START EXERCISE PASSAGE
Irisin protects against cerebral ischemia reperfusion injury in a SIRT3-dependent manner.

BACKGROUND

Cerebral ischemia-reperfusion (CIR) injury critically impacts stroke prognosis, yet effective therapeutic strategies remain limited. Irisin, an exercise-induced myokine, exhibits neuroprotective effects against cerebral ischemia. SIRT3, a mitochondrial deacetylase, is similarly implicated in mitigating ischemia-reperfusion injury. Given that irisin exerts protection via AMPK/PGC-1α pathway activation and SIRT3 acts downstream of PGC-1α , we hypothesized that SIRT3 mediates irisin's neuroprotection in CIR injury.

METHODS

In vivo cerebral ischemia-reperfusion injury was modeled by inducing transient middle cerebral artery occlusion (MCAO) in mice, while in vitro CIR conditions were replicated using oxygen-glucose deprivation (OGD) in PC12 neuronal cultures. To elucidate the mechanistic role of SIRT3, targeted interventions were implemented: SIRT3 expression was silenced via transfection with small interfering RNA (siRNA), and its enzymatic activity was pharmacologically inhibited using 3-TYP, a selective SIRT3 inhibitor. Apoptotic were systematically evaluated through TUNEL staining, Western blot analysis of caspase-3, Bax and Bcl-2. Oxidative stress parameters, including malondialdehyde (MDA) levels and glutathione (GSH) content, were measured using colorimetric assays. Neurological function in mice was quantified using the modified Neurological Severity Score (mNSS).
END EXERCISE PASSAGE
» **WHAT THE TASK REQUIRES**: Return the part of the irisin abstract between "Irisin protects against" and "in CIR injury.", inclusive, copied word for word.
START PROVIDED RECORDS
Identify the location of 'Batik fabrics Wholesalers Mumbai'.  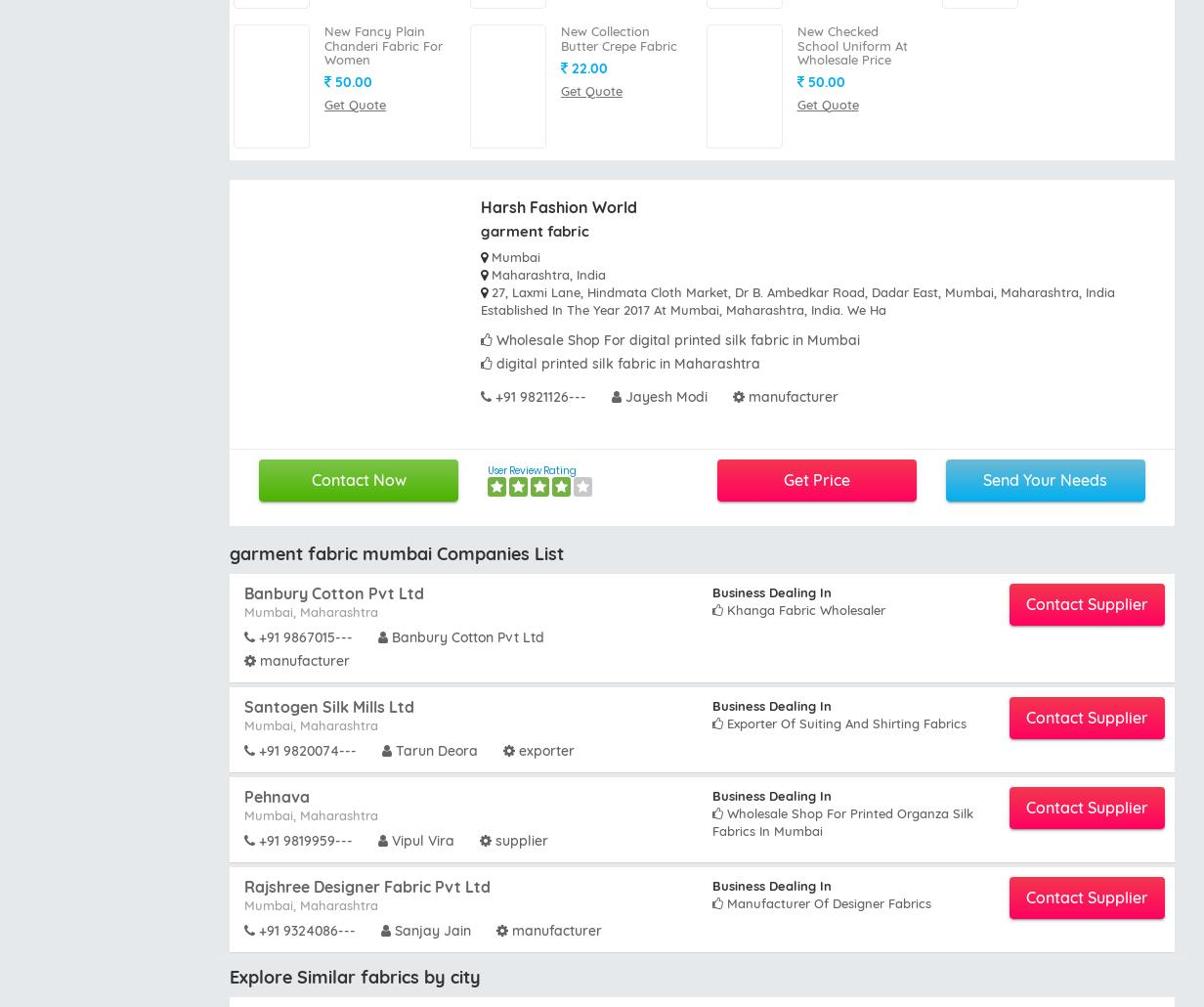
(1051, 782).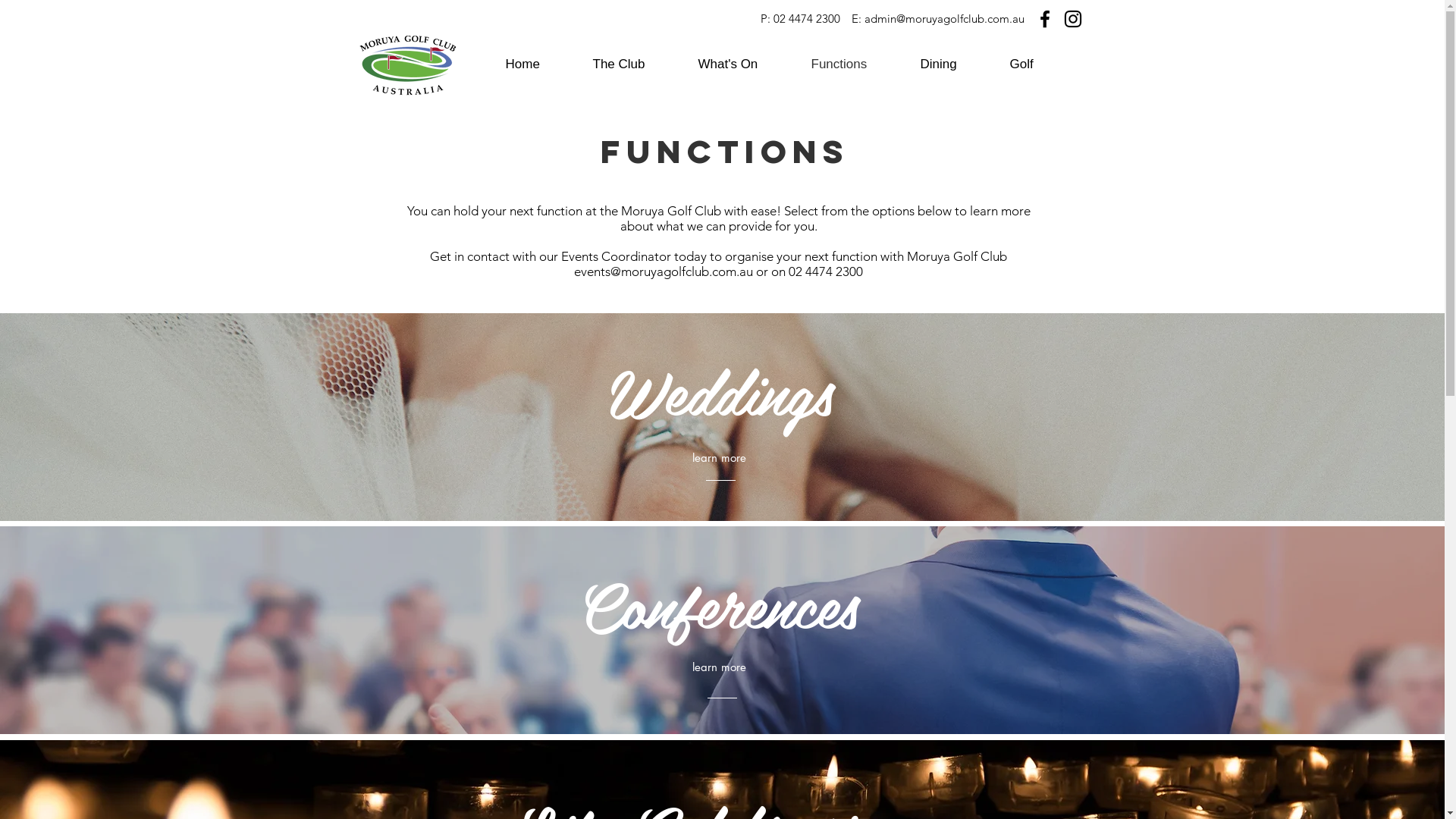 The image size is (1456, 819). I want to click on 'P: 02 4474 2300', so click(799, 18).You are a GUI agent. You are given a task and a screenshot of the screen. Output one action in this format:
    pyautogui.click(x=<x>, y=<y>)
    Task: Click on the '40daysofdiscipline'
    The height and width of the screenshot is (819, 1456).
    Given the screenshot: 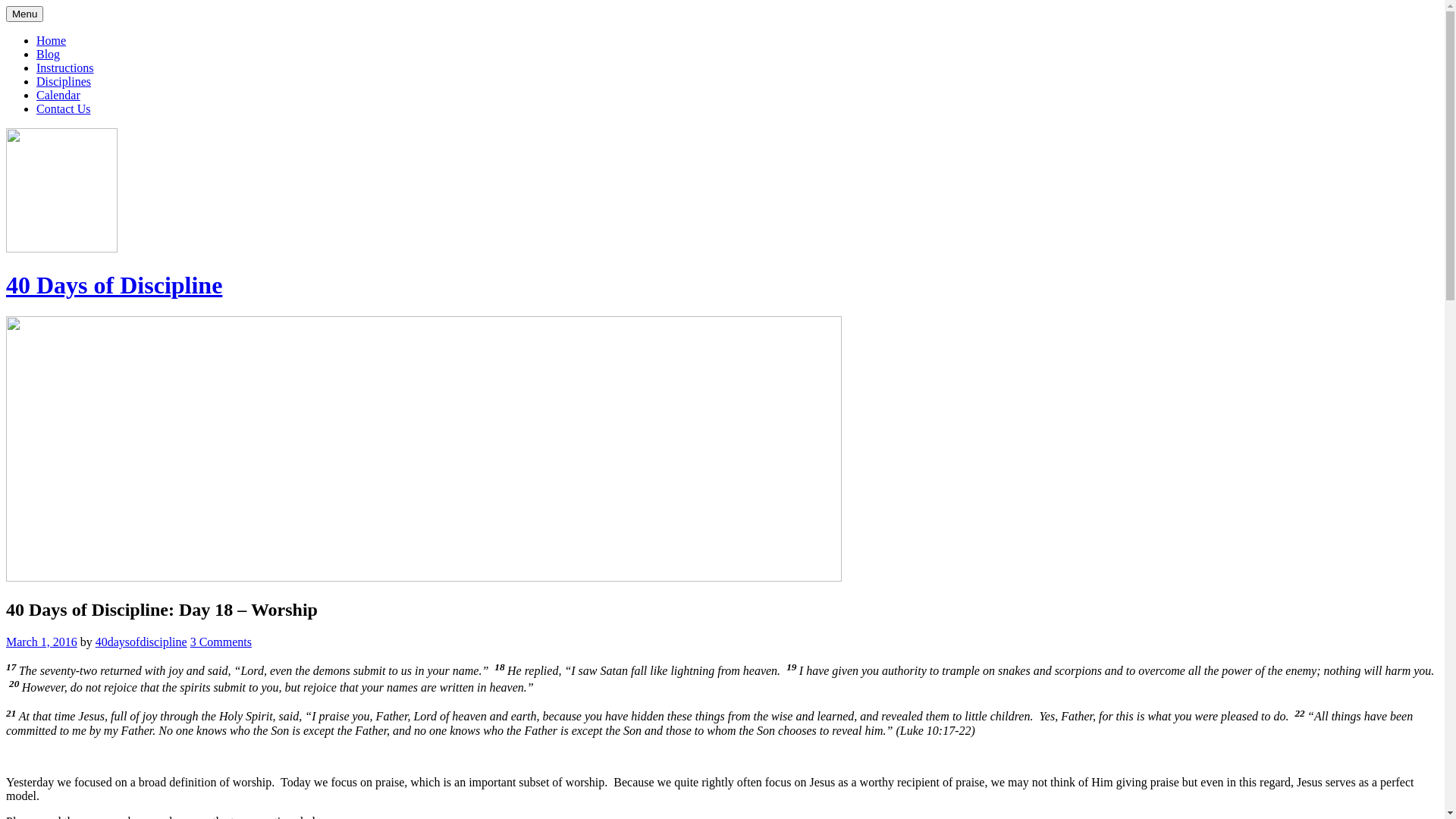 What is the action you would take?
    pyautogui.click(x=141, y=642)
    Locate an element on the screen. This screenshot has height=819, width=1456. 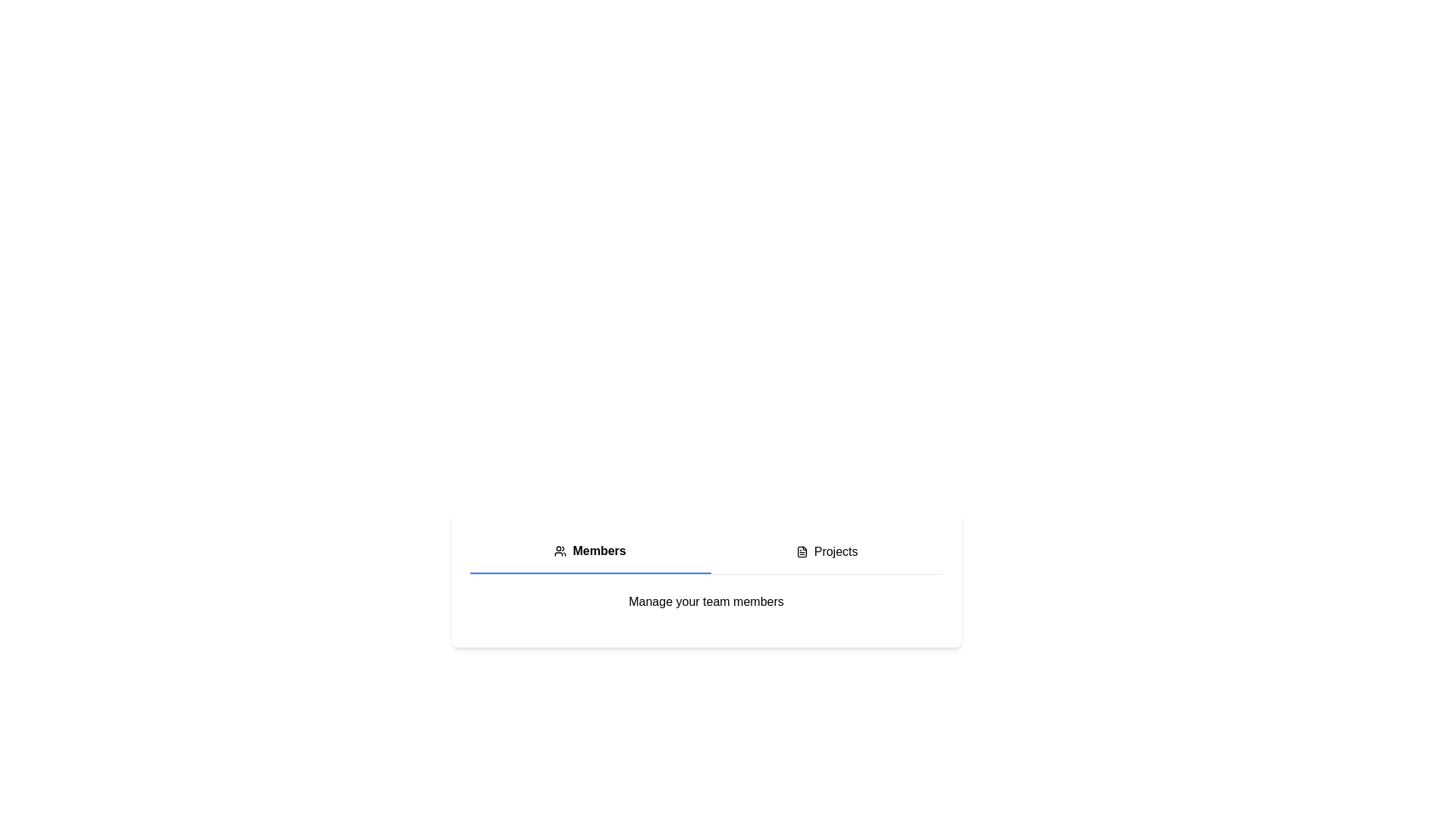
the document icon located in the horizontal menu area, positioned directly to the left of the 'Projects' text is located at coordinates (801, 552).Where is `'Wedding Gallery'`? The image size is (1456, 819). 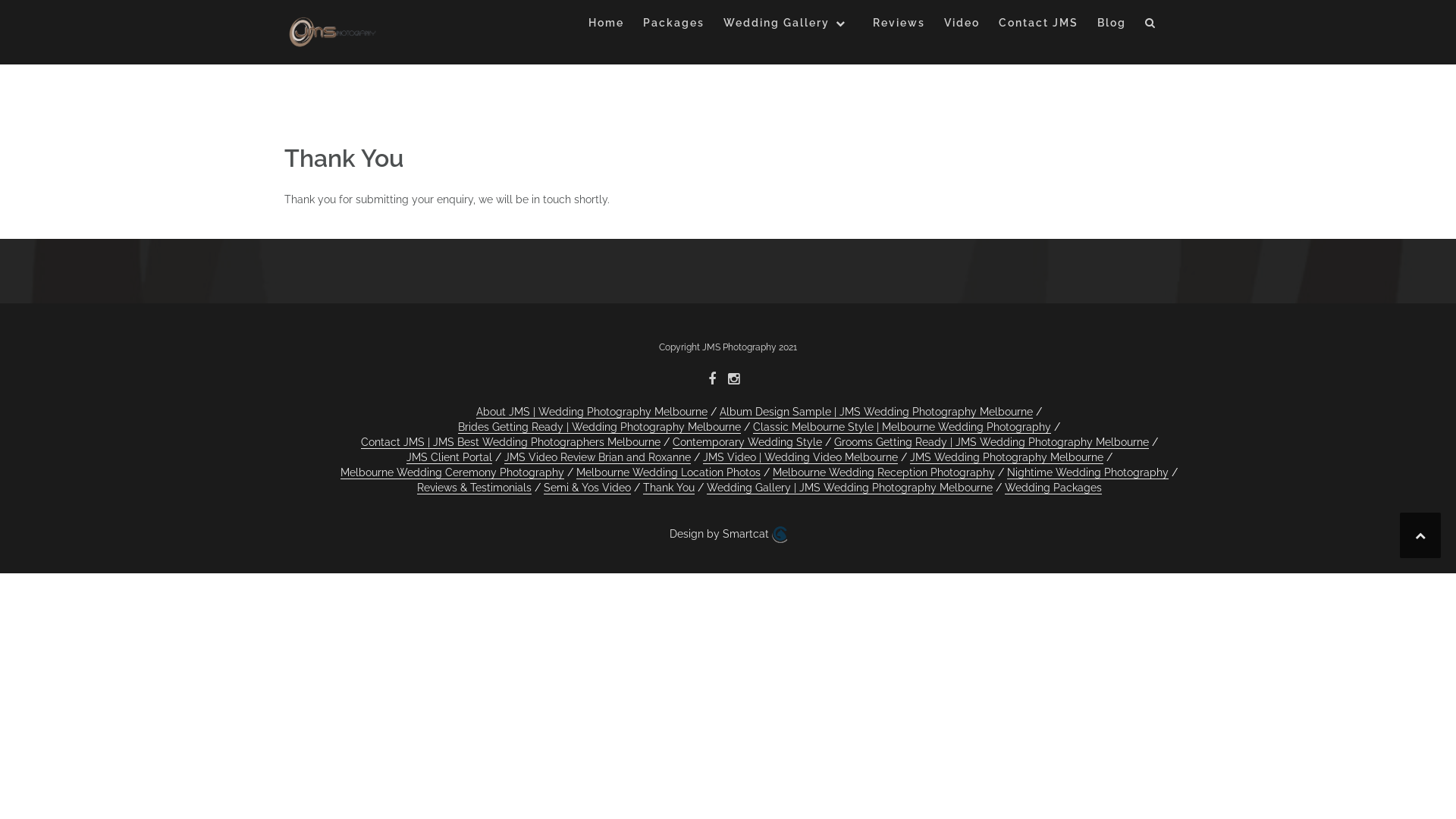 'Wedding Gallery' is located at coordinates (789, 25).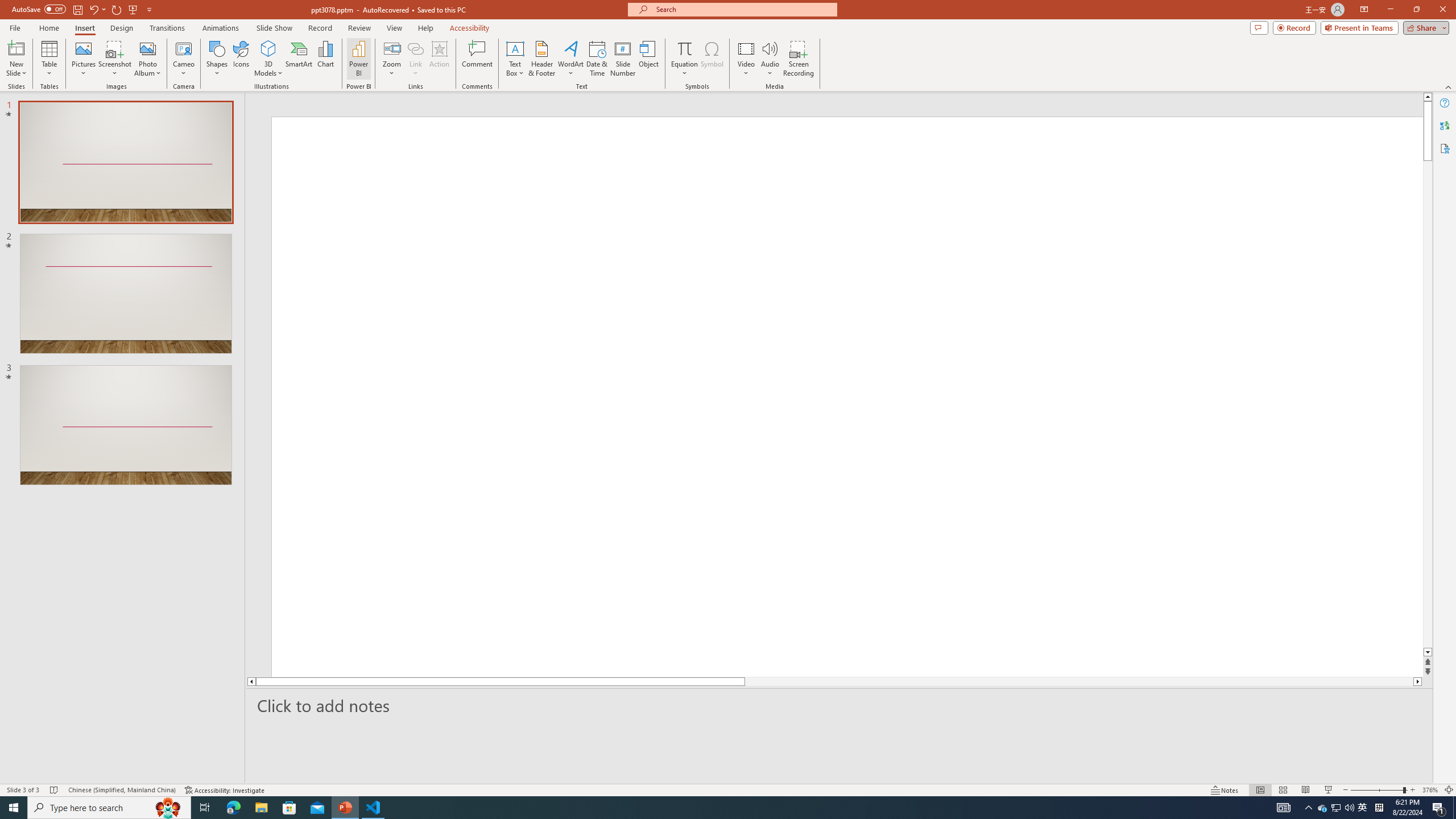 This screenshot has height=819, width=1456. I want to click on 'Screenshot', so click(114, 59).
END PROVIDED RECORDS
» **SOLUTION TO THIS EXERCISE**:
Irisin protects against cerebral ischemia reperfusion injury in a SIRT3-dependent manner.

BACKGROUND

Cerebral ischemia-reperfusion (CIR) injury critically impacts stroke prognosis, yet effective therapeutic strategies remain limited. Irisin, an exercise-induced myokine, exhibits neuroprotective effects against cerebral ischemia. SIRT3, a mitochondrial deacetylase, is similarly implicated in mitigating ischemia-reperfusion injury. Given that irisin exerts protection via AMPK/PGC-1α pathway activation and SIRT3 acts downstream of PGC-1α , we hypothesized that SIRT3 mediates irisin's neuroprotection in CIR injury.